An undersecretary of a USDA “Equitable Land Access Service” would be entrusted with purchasing(using taxpayer funds) and redistributing land. The reparation bill appropriates for a massive 20,000 grants annually over ten years, adding up to a total redistribution package of $80 billion.

The under-secretary would be commissioned to “(1) purchase from willing sellers, at a price not greater than fair market value, available agricultural land in the United States; and (2) subject to section 205, convey grants of that land to eligible Black individuals at no cost to the eligible Black individuals.

If the bill redistributes 160 acres per grant, it would ultimately end up transferring 1.6% of the total land in the continental United States for free.

Democrats cite a decline in the numbers of black farmers since the 1920’s as an impetus for the bill, pointing out that there were 1 million black farmers in 1920 and 50,000 today. Such logic ignores that the number of American farmers broadly has declined sharply as the United States transitioned to an industrial economy, and that millions of Black Americans who worked under poor conditions as sharecroppers in the American South have long since moved to northern cities.

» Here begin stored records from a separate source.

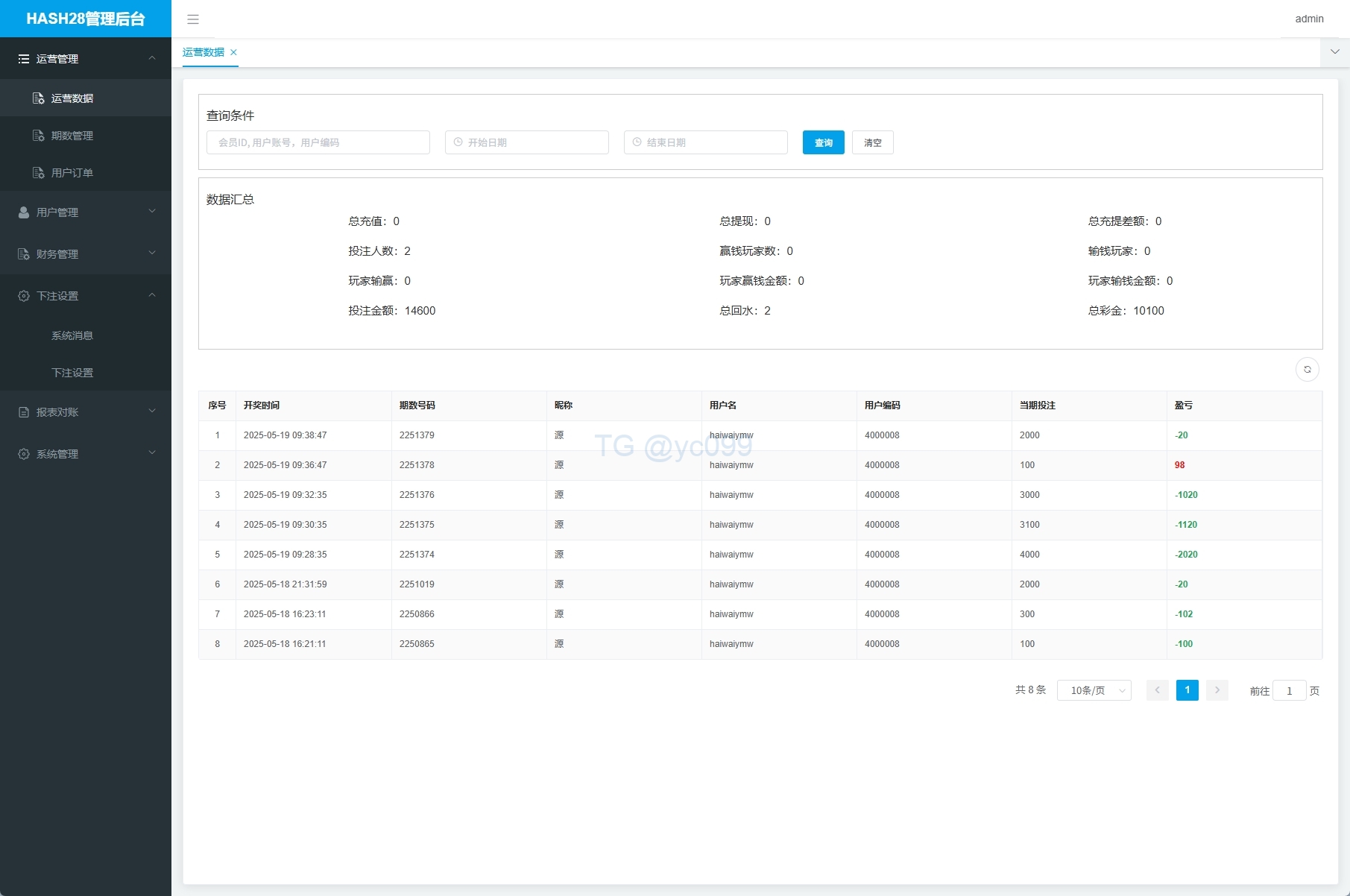Close the 运营数据 tab with the X icon
Viewport: 1350px width, 896px height.
point(233,52)
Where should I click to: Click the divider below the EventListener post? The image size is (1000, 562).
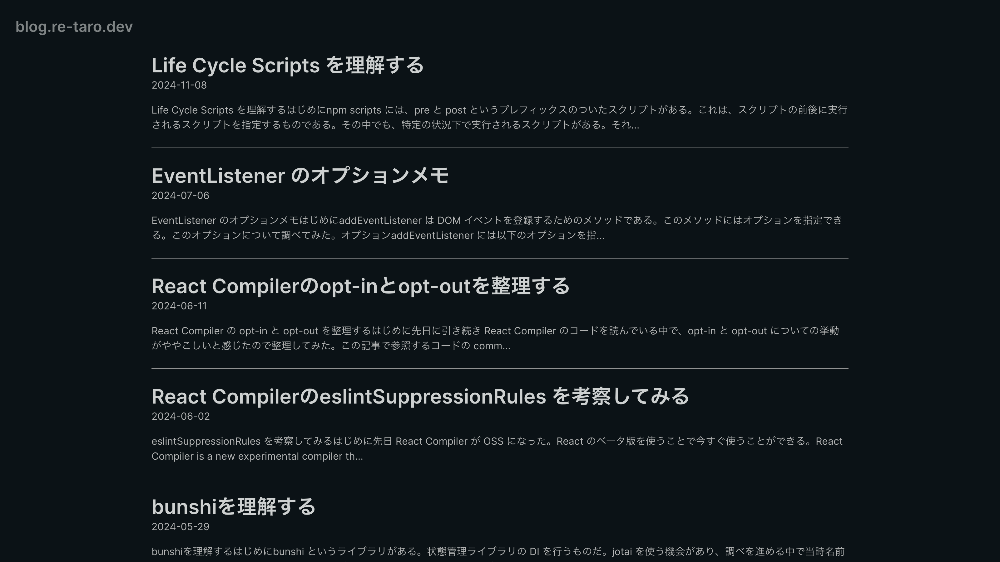[x=500, y=258]
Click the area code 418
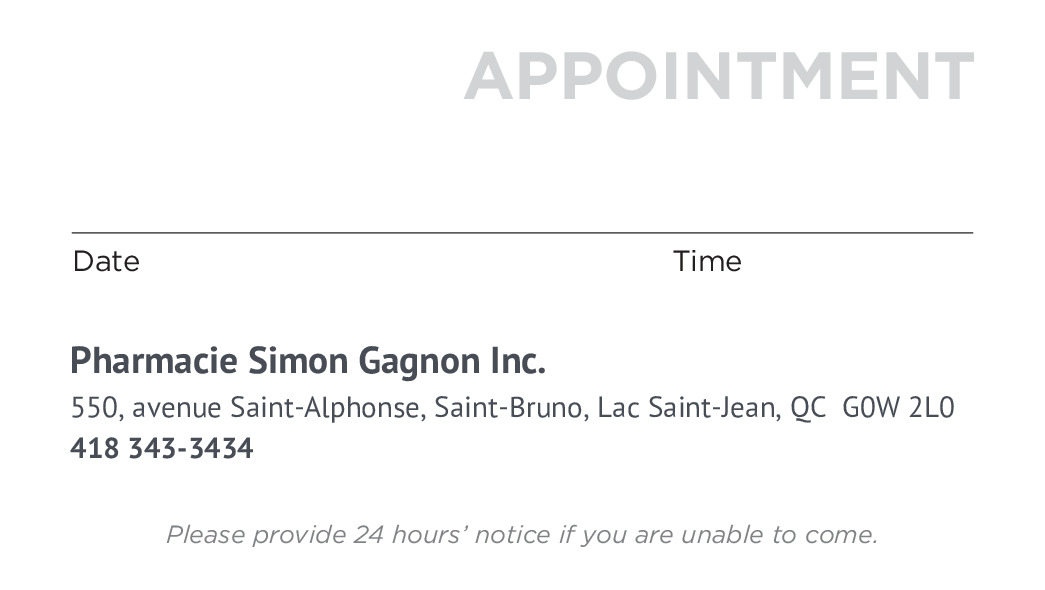 [94, 448]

The bill is somewhat similar to South African racial land redistribution policies, which differ primarily in that they forcibly nationalized land owned by Afrikaner farmers and redistributed them to South African Blacks. South Africa’s land reforms in the name of “equity” have proven to generally be a failure, with novel farmers unable to utilize the land they’ve been gifted in a manner beneficial to society. South Africa has transitioned from a bountiful agricultural society known as the “bread basket of Africa” to a net food importer, with experts pointing to arbitrary land redistribution as a factor in doing so.